Monday, January 21, 2008

Are you teaching your kids to be fat?


Parents teach their children so many things from learning to walk, to tying shoelaces, to solving math problems to driving a car. Of the lifetime lessons learned, however, perhaps the most important thing a parent can share is eating a sensible diet.

A healthy diet for a child plays a key role in reducing heart disease as he/she ages. These are the findings of a recent scientific study. The test, involving approximately 540 children and their families, provided counseling to the parents and focused on limiting saturated fats. “The aim of the diet counseling in our study was not to reduce the total number of calories in the diet, but to shift the child’s intake from saturated towards unsaturated fats and have cholesterol intake of less than 200 mg (such as in the use of more vegetable oils than animal fats and butter)”, explains Dr. Harri Niinikoski, lead author and pediatric endocrinologist at the University of Turku.
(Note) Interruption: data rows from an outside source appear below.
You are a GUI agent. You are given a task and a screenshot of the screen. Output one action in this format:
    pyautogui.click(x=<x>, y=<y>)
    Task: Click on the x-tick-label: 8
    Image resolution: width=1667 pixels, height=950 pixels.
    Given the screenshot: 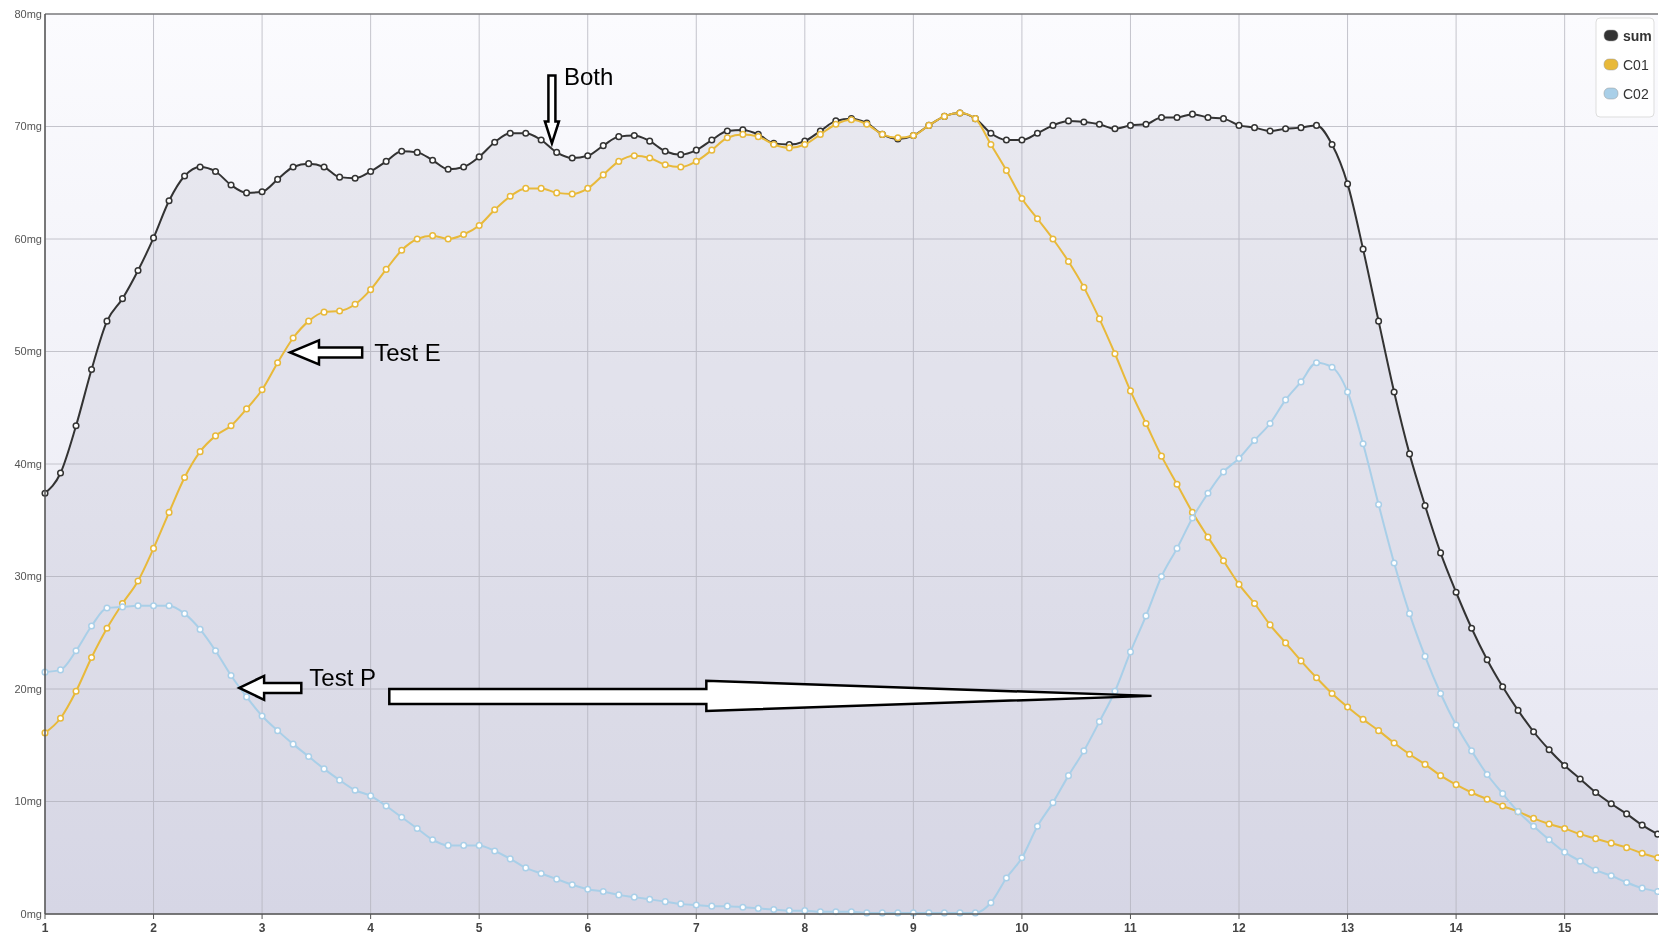 What is the action you would take?
    pyautogui.click(x=805, y=928)
    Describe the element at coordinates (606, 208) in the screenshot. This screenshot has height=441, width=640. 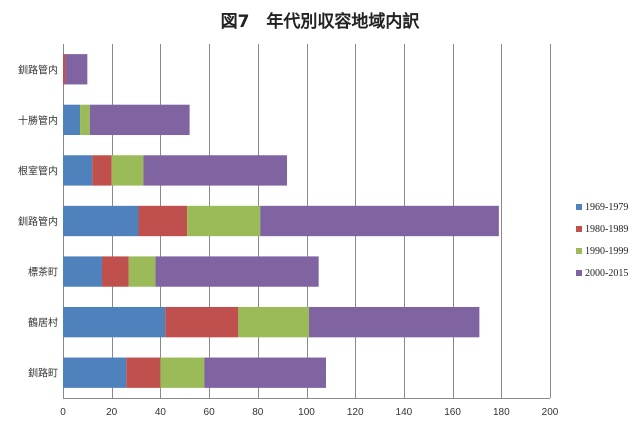
I see `legend-label: 1969-1979` at that location.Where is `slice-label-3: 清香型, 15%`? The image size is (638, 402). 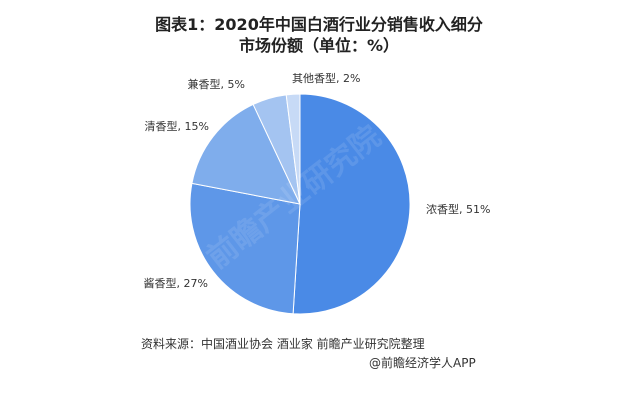
slice-label-3: 清香型, 15% is located at coordinates (177, 126). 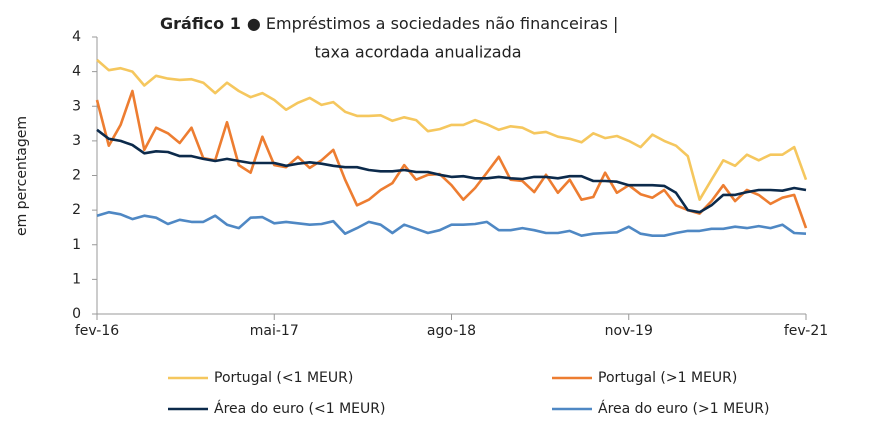 What do you see at coordinates (97, 331) in the screenshot?
I see `x-tick-label: fev-16` at bounding box center [97, 331]. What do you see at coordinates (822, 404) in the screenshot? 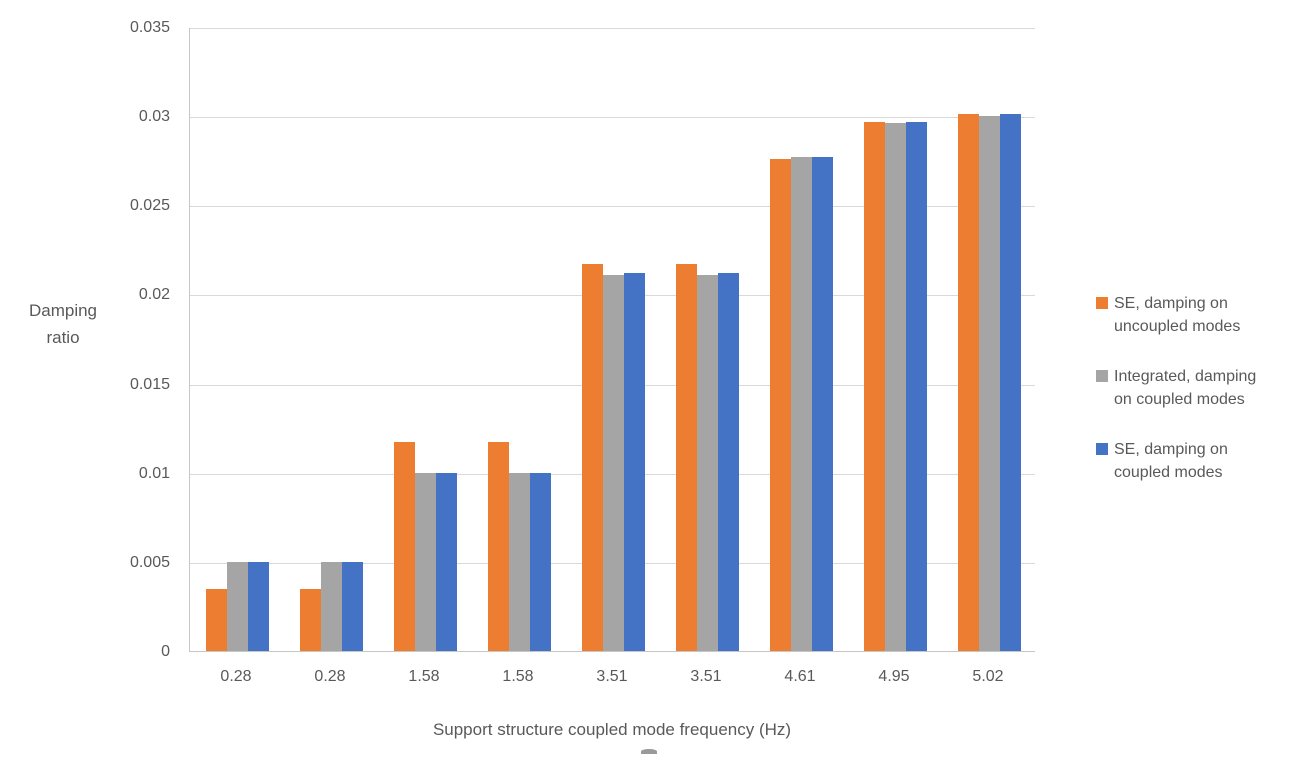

The key distinction between saturated and unsaturated fats is where they come from. Saturated fats originate from animal products while unsaturated fats derive from plant products. Needless to say, plant products are far healthier for you. Meat and whole dairy products (e.g.: milk, cheese, cream and ice cream) are rich with saturated fats.

Study results were indeed encouraging. A news story (from FoodNavigator.com) reported that “According to the researchers, a low-saturated-fat, low-cholesterol-oriented nutrition intervention had a favorable effect on saturated fat and total LDL cholesterol concentrations throughout the first 14 years of life, with percent of cholesterol lowering by age and sex”.

As a parent, guide your children on the right path to a long and healthy life. Introduce them to fruits, vegetables and whole grain products at a young age. Should a parent outlive a child, this is truly a tragedy.